In 1920 the Yorkshire Post published a letter about a mysterious cave, or grotto, at West Nab on moorland above Meltham on the western edge of Yorkshire. The correspondent believed the structure had been built around 1500 years earlier as the dwelling of the pagan god Baal – hence it’s being known as ‘Bellman’s Castle’.
The building’s true history is more prosaic. In around 1750 R.H. Beaumont of nearby Whitley Beaumont built a banqueting house for the use of he and his friends when they were shooting on the moor. It featured a huge stone slab of a table around which 20 could dine. Beaumont’s Castle had perhaps been misheard or misinterpreted as ‘Bellman Castle’ by the time the 1st edition ordnance survey map was published in 1854.

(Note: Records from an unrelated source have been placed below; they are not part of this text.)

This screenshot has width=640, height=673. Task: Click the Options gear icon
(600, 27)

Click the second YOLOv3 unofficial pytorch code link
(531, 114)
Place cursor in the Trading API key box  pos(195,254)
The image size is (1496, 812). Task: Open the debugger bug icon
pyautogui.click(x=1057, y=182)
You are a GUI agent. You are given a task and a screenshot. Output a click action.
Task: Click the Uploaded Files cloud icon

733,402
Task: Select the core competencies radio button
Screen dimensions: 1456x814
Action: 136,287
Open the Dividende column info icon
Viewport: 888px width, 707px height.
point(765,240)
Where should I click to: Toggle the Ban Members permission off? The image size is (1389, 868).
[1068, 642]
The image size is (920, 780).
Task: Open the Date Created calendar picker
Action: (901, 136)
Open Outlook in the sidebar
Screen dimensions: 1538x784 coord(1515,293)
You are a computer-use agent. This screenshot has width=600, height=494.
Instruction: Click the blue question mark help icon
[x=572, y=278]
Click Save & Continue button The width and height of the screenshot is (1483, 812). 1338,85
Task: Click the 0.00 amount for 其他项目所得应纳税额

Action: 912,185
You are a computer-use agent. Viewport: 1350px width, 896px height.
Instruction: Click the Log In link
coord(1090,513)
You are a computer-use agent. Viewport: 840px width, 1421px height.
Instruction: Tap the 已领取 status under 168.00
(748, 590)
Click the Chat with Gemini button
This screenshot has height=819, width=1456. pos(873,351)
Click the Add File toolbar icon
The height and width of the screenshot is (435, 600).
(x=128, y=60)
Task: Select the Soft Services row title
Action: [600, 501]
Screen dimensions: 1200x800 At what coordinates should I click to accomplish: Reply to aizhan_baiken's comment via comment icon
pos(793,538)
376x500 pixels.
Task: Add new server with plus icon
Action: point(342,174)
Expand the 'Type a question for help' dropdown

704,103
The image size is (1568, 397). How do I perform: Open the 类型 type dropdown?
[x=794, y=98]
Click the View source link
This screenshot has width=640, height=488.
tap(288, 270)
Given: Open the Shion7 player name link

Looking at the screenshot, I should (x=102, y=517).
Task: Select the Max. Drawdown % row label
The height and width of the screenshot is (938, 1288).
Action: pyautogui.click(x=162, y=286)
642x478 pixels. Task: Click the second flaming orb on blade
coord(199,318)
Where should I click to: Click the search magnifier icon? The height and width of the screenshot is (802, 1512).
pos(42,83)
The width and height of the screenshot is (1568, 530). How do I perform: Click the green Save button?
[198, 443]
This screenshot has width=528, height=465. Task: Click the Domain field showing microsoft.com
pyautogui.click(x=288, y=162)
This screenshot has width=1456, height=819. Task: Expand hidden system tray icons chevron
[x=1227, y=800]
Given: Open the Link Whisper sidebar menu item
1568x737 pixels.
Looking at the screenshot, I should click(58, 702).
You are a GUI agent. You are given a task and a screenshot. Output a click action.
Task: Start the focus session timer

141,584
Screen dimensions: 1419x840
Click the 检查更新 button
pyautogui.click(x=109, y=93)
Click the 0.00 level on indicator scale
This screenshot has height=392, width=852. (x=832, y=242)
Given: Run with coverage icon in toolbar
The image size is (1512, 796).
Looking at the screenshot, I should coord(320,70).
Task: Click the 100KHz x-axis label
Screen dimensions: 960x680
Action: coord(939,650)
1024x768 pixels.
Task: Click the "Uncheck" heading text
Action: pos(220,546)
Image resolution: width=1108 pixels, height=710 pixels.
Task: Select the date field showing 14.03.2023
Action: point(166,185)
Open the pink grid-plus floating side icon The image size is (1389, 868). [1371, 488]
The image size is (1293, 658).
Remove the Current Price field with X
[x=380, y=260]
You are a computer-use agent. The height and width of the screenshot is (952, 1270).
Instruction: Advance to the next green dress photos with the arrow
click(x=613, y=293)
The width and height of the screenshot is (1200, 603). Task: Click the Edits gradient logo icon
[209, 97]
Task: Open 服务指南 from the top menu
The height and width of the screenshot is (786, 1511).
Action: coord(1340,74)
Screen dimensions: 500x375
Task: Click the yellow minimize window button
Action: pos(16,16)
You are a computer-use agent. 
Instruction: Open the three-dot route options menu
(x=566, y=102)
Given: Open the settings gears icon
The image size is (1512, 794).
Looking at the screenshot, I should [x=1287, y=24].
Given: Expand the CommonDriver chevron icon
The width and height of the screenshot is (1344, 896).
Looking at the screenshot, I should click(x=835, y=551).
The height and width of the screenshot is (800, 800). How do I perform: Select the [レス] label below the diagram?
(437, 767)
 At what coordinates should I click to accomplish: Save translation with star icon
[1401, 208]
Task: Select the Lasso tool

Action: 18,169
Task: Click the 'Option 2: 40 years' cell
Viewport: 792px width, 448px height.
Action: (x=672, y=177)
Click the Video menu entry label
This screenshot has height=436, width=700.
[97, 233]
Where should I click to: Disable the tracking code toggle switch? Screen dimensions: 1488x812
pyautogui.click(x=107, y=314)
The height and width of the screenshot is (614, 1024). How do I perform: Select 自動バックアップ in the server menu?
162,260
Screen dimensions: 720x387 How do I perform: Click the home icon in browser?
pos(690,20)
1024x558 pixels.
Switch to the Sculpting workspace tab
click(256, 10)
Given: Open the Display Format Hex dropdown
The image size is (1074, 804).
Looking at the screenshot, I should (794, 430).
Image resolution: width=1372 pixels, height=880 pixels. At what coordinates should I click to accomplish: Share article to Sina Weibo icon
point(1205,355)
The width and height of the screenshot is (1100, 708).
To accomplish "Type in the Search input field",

It was however imbued with romance and fantasy from the very start. In 1751 a visitor was confident it ‘resembles ye Habitations of the Druids in ye Scotch Islands’.
This 1920 photograph shows it was already in poor condition by that date.
4 thoughts on “Bellman’s Castle, West Nab, near Meltham, West Yorkshire”
Gwyn Headley says:
It’s not in the greatest condition, but it still looks too massive to have entirely disappeared. Anything left?
It’s in a fairly remote spot and I’m hoping someone will read this post and volunteer to guide me there. Modern photos online show a pile of stones.
Reminds me of the wonderful stone dining table we were shown on a Yorkshire Gardens Trust visit a few years ago. Wonder how often they were able to use it.
I should think that many a shooting party was grateful for the shelter!